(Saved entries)
>>>>>

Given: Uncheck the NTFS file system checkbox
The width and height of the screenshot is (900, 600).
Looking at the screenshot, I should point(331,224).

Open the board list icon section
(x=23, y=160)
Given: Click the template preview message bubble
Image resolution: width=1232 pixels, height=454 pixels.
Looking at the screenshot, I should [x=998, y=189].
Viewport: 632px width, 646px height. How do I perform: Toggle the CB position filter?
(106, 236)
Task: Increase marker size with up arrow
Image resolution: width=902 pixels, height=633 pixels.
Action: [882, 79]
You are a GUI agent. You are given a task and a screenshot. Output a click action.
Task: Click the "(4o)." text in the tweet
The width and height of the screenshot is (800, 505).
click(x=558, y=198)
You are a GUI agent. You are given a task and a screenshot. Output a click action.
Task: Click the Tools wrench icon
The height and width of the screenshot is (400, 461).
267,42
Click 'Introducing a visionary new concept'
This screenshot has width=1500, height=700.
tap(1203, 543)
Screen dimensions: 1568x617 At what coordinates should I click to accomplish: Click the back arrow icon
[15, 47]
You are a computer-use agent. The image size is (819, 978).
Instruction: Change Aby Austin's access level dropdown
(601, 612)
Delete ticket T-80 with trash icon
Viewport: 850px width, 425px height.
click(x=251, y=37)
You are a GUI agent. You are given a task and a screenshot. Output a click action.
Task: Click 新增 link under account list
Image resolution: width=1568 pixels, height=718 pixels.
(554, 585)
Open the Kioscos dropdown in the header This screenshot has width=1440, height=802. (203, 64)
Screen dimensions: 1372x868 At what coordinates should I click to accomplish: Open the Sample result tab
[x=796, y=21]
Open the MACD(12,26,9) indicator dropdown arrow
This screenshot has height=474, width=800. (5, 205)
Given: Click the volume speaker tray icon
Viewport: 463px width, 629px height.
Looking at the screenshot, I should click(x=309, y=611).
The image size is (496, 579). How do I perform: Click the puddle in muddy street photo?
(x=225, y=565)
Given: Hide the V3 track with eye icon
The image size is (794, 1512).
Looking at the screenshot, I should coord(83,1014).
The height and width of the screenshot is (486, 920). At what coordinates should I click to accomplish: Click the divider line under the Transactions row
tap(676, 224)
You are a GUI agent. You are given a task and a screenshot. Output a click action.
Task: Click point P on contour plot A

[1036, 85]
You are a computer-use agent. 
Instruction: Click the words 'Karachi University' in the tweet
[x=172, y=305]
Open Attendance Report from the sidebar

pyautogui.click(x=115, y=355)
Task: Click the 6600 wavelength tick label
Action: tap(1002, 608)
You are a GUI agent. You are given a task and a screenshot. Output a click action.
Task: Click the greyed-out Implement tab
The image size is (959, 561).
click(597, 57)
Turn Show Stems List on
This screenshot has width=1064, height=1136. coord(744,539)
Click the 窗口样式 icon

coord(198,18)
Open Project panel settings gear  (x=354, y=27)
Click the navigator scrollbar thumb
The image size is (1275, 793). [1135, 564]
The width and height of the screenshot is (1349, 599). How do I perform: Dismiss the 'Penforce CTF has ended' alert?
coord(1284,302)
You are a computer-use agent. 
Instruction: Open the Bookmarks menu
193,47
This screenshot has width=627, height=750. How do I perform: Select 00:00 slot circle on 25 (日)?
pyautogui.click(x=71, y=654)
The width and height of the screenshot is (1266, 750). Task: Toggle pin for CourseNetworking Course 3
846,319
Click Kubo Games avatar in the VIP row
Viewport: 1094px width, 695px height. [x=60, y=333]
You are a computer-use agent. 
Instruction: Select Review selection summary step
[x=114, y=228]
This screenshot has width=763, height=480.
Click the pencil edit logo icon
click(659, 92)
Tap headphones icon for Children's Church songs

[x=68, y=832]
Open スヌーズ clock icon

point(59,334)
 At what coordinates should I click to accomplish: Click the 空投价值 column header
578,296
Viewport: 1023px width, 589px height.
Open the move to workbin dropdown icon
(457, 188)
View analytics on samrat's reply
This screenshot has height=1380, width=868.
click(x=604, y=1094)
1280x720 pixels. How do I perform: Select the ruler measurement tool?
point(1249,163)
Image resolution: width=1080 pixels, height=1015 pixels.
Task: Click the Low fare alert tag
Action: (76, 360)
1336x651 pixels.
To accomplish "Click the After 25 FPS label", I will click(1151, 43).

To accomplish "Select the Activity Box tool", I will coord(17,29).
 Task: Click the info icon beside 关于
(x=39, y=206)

<<<<<

PROBLEM DESCRIPTION - The answer is the data above, retyped exactly in full.

REPLY TO THE TASK -
Given: Uncheck the NTFS file system checkbox
The width and height of the screenshot is (900, 600).
Looking at the screenshot, I should point(331,224).

Open the board list icon section
(x=23, y=160)
Given: Click the template preview message bubble
Image resolution: width=1232 pixels, height=454 pixels.
Looking at the screenshot, I should [x=998, y=189].
Viewport: 632px width, 646px height. How do I perform: Toggle the CB position filter?
(106, 236)
Task: Increase marker size with up arrow
Image resolution: width=902 pixels, height=633 pixels.
Action: [882, 79]
You are a GUI agent. You are given a task and a screenshot. Output a click action.
Task: Click the "(4o)." text in the tweet
The width and height of the screenshot is (800, 505).
click(x=558, y=198)
You are a GUI agent. You are given a task and a screenshot. Output a click action.
Task: Click the Tools wrench icon
The height and width of the screenshot is (400, 461).
267,42
Click 'Introducing a visionary new concept'
This screenshot has width=1500, height=700.
tap(1203, 543)
Screen dimensions: 1568x617 At what coordinates should I click to accomplish: Click the back arrow icon
[15, 47]
You are a computer-use agent. The image size is (819, 978).
Instruction: Change Aby Austin's access level dropdown
(601, 612)
Delete ticket T-80 with trash icon
Viewport: 850px width, 425px height.
click(x=251, y=37)
You are a GUI agent. You are given a task and a screenshot. Output a click action.
Task: Click 新增 link under account list
Image resolution: width=1568 pixels, height=718 pixels.
(554, 585)
Open the Kioscos dropdown in the header This screenshot has width=1440, height=802. (203, 64)
Screen dimensions: 1372x868 At what coordinates should I click to accomplish: Open the Sample result tab
[x=796, y=21]
Open the MACD(12,26,9) indicator dropdown arrow
This screenshot has height=474, width=800. (5, 205)
Given: Click the volume speaker tray icon
Viewport: 463px width, 629px height.
Looking at the screenshot, I should click(x=309, y=611).
The image size is (496, 579). How do I perform: Click the puddle in muddy street photo?
(x=225, y=565)
Given: Hide the V3 track with eye icon
The image size is (794, 1512).
Looking at the screenshot, I should coord(83,1014).
The height and width of the screenshot is (486, 920). At what coordinates should I click to accomplish: Click the divider line under the Transactions row
tap(676, 224)
You are a GUI agent. You are given a task and a screenshot. Output a click action.
Task: Click point P on contour plot A

[1036, 85]
You are a computer-use agent. 
Instruction: Click the words 'Karachi University' in the tweet
[x=172, y=305]
Open Attendance Report from the sidebar

pyautogui.click(x=115, y=355)
Task: Click the 6600 wavelength tick label
Action: tap(1002, 608)
You are a GUI agent. You are given a task and a screenshot. Output a click action.
Task: Click the greyed-out Implement tab
The image size is (959, 561).
click(597, 57)
Turn Show Stems List on
This screenshot has width=1064, height=1136. coord(744,539)
Click the 窗口样式 icon

coord(198,18)
Open Project panel settings gear  (x=354, y=27)
Click the navigator scrollbar thumb
The image size is (1275, 793). [1135, 564]
The width and height of the screenshot is (1349, 599). How do I perform: Dismiss the 'Penforce CTF has ended' alert?
coord(1284,302)
You are a computer-use agent. 
Instruction: Open the Bookmarks menu
193,47
This screenshot has width=627, height=750. How do I perform: Select 00:00 slot circle on 25 (日)?
pyautogui.click(x=71, y=654)
The width and height of the screenshot is (1266, 750). Task: Toggle pin for CourseNetworking Course 3
846,319
Click Kubo Games avatar in the VIP row
Viewport: 1094px width, 695px height. [x=60, y=333]
You are a computer-use agent. 
Instruction: Select Review selection summary step
[x=114, y=228]
This screenshot has width=763, height=480.
Click the pencil edit logo icon
click(659, 92)
Tap headphones icon for Children's Church songs

[x=68, y=832]
Open スヌーズ clock icon

point(59,334)
 At what coordinates should I click to accomplish: Click the 空投价值 column header
578,296
Viewport: 1023px width, 589px height.
Open the move to workbin dropdown icon
(457, 188)
View analytics on samrat's reply
This screenshot has height=1380, width=868.
click(x=604, y=1094)
1280x720 pixels. How do I perform: Select the ruler measurement tool?
point(1249,163)
Image resolution: width=1080 pixels, height=1015 pixels.
Task: Click the Low fare alert tag
Action: (76, 360)
1336x651 pixels.
To accomplish "Click the After 25 FPS label", I will click(1151, 43).

To accomplish "Select the Activity Box tool", I will coord(17,29).
 Task: Click the info icon beside 关于
(x=39, y=206)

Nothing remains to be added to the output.